Georgia Republican state rep Betty Price asked on Tuesday about quarantining people living with HIV, citing that she “guessed” there are high costs to the government for medical services and care. Price also suggested they could surveil their sexual partners and track their contacts.
“My thinking sometimes goes in strange directions,’ Rep. Price admitted while attending a house study committee on Georgia’s barriers to access in adequate health care. “But before you proceed if you wouldn’t mind commenting on the surveillance of partners, tracking contacts, that sort of thing. What are we legally able to do?”
Let’s keep in mind that Price is a medical doctor and would rather ask about how to police people living with HIV rather than how to help and heal them. Oh, and her husband, Tom Price, is also the Trump administration’s former Health and Human Services Secretary. We know where her #familyvalues lie.

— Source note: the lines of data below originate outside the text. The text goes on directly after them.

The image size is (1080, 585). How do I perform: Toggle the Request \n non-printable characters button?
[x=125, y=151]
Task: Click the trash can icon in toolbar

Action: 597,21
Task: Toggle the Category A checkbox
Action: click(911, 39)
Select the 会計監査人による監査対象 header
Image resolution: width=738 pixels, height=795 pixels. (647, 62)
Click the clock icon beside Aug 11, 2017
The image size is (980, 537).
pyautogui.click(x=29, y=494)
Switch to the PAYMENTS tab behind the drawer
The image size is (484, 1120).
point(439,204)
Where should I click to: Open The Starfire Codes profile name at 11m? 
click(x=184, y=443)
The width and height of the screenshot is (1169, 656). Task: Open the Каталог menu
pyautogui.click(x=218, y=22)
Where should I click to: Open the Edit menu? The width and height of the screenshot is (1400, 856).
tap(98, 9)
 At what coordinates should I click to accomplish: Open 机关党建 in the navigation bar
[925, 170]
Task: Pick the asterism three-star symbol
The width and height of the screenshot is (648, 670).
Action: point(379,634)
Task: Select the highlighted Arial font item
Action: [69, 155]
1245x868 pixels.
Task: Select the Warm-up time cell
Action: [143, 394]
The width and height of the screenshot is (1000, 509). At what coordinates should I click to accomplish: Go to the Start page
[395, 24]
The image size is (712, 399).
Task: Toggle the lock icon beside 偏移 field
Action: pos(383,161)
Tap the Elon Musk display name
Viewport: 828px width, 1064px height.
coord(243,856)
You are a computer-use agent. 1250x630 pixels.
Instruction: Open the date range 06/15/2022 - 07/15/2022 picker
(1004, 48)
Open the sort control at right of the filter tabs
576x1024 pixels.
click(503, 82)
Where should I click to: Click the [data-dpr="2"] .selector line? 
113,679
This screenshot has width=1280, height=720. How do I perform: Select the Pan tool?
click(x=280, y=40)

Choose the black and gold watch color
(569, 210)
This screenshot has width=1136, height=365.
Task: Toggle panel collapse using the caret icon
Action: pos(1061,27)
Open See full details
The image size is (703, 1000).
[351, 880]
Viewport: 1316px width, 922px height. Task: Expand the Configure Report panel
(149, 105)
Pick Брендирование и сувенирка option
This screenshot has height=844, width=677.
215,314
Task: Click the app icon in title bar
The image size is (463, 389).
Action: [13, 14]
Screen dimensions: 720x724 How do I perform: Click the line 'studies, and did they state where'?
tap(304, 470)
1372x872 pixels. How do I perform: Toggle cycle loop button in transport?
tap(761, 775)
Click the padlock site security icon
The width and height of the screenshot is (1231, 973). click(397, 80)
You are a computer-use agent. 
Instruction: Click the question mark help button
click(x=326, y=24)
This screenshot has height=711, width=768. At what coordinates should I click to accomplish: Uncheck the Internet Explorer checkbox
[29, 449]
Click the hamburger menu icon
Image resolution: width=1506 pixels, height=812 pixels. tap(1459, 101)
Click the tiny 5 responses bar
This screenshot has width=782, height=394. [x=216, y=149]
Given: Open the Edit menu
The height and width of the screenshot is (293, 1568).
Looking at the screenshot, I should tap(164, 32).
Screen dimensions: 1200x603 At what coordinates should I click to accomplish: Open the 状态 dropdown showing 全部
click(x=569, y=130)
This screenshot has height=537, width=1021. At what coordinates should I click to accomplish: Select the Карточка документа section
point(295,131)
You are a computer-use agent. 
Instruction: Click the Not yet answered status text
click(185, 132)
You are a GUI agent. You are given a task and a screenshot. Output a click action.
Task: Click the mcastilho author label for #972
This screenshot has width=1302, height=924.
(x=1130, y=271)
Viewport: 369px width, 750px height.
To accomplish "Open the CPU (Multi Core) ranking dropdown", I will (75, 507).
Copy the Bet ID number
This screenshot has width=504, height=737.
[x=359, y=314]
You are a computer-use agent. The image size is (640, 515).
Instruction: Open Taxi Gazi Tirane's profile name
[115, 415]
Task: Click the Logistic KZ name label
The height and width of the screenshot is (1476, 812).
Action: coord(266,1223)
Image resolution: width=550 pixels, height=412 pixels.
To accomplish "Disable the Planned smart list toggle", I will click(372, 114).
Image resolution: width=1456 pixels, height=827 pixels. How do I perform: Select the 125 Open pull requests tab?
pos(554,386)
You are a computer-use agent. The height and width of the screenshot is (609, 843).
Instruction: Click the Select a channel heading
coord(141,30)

“I don’t want to say the quarantine word,” Rep. Price said. “but I guess I just said it. Is there an ability, since I would guess that public dollars are expended heavily in prophylaxis and treatment of this condition, so we have a public interest in curtailing the spread. What would you advise or are there any methods legally that we could do what would curtail the spread?”
It’s also important to note that the U.S. Centers for Disease Control and Prevention considers Atlanta the epicenter of a new HIV/AIDS epidemic, compared to even developing African countries.
“It seems to me it’s almost frightening the number of people who are living that are potentially carriers, well not carriers, with the potential to spread, whereas in the past they died more readily and at that point they are not posing a risk. So we’ve got a huge population posing a risk if they are not in treatment,” Price said.
Project Q Atlanta has already released an important report that reflects what needs fixing in the existing policies around HIV and AIDS.
“HIV advocates have been lobbying state lawmakers to change the laws to better reflect current science around HIV, which shows that the virus can’t be transmitted through spitting nor when an HIV-positive person is virally suppressed,” they wrote. “They also argue HIV criminalization laws add stigma to HIV, keep people from getting tested, and oppress already marginalized populations such as LGBT people.”
When ill-informed people are tasked with responsibility of taking care of at-risk populations, it’s only natural that their ignorance will harm those most impacted.